**Compito 1**
Indica se ciascuna affermazione concorda con il brano sulla Reggina, rispondendo sì o no e citando le parole decisive: (a) Marcello Cardona ha 67 anni; (b) Cardona ha arbitrato 88 partite in Serie A; (c) la trasferta contro il Cittadella si gioca di domenica.
**Compito 2**
Secondo il brano sulla Reggina, chi è il proprietario della squadra?

**Brano**

* * *

“Ricompattarsi” è la significativa parola d’ordine in casa amaranto. La Reggina non cerca alibi, ma intende uscire alla svelta da quella che definisce, dopo tre sconfitte consecutive, una (semplice?) «crisi di risultati». Lo testimonia personalmente il suo presidente: Marcello Cardona, 67 anni, reggino doc, personaggio decisamente autorevole. Sintesi del suo “score”: dal ’97 ha svolto il ruolo di arbitro (32 partite in A e 88 in B); fra l’altro, oltre che questore, è stato prefetto, procuratore arbitrale nazionale (dal 2003 al 2008) e ha ricoperto diverse altre mansioni nell’anticrimine; e non solo.
Al vertice della Reggina – di proprietà dell’imprenditore Felice Saladini – si propone, si cimenta, si batte con passione dal giugno scorso. La Reggina trova l’occasione per l’uscita dal tunnel nella trasferta di sabato alle 14 contro il Cittadella. Successo inderogabile cercasi, ritrovando così la bussola. Volli fortissimamente volli.
Che cosa ha detto ai calciatori ai quali è molto vicino?
«Abbiamo preso atto delle sconfitte – ci dice Cardona senza giri di parole – pur avendo giocato bene tranne che per qualche scampolo. Sì, crisi di risultati. C’è sconforto, ma la squadra ha dato un grande segno di maturità proprio quando è tornata arrabbiata da Palermo. Un segnale importante sul pentagramma dei sentimenti».
Quali echi ha registrato da osservatori di sua conoscenza?
«Guardi, ho avuto modo di parlare con diversi esperti. Le cito il pensiero di un dirigente dell’Inter che segue la Serie B per il club nerazzurro. Nel suo rapporto ha avuto modo di affermare che la Reggina produce il gioco migliore del campionato cadetto».
E le sconfitte consecutive allora?
«Viste le partite, l’analisi non è complicata. Quando, sotto di un gol per il rigore di Brunori, abbiamo pareggiato con i rosanero, ero convinto che avremmo vinto con il Palermo».

* * *

**Elenco dati**
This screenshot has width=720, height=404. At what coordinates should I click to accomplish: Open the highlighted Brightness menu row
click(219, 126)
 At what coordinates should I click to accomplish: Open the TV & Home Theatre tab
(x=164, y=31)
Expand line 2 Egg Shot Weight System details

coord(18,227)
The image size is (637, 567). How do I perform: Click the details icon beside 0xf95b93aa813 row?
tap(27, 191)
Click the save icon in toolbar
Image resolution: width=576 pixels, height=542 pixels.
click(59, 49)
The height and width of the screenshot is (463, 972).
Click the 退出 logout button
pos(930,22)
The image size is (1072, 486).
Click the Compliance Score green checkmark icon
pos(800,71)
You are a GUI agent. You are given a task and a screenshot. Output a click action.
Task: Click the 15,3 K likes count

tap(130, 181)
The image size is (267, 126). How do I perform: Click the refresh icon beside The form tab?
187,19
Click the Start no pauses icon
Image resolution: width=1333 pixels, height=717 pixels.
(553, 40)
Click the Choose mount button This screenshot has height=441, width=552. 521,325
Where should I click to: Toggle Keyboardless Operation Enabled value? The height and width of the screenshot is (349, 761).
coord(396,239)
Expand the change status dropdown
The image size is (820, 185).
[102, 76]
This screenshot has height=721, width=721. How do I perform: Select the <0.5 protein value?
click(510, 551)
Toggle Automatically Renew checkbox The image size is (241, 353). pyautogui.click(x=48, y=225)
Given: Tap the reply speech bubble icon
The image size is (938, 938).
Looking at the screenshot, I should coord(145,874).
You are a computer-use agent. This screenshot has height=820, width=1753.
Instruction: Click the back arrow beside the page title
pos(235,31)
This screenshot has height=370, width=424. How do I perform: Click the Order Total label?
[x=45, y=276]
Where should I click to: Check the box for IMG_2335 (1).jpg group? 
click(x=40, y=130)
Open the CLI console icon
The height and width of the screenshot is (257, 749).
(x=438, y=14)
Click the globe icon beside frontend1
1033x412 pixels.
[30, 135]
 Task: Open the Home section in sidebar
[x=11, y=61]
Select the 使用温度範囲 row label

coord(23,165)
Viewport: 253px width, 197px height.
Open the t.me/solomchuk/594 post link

* * *

**Soluzione 1**
(a) Sì: «Marcello Cardona, 67 anni».
(b) No: «32 partite in A e 88 in B».
(c) No: «nella trasferta di sabato alle 14 contro il Cittadella».

**Soluzione 2**
L'imprenditore Felice Saladini.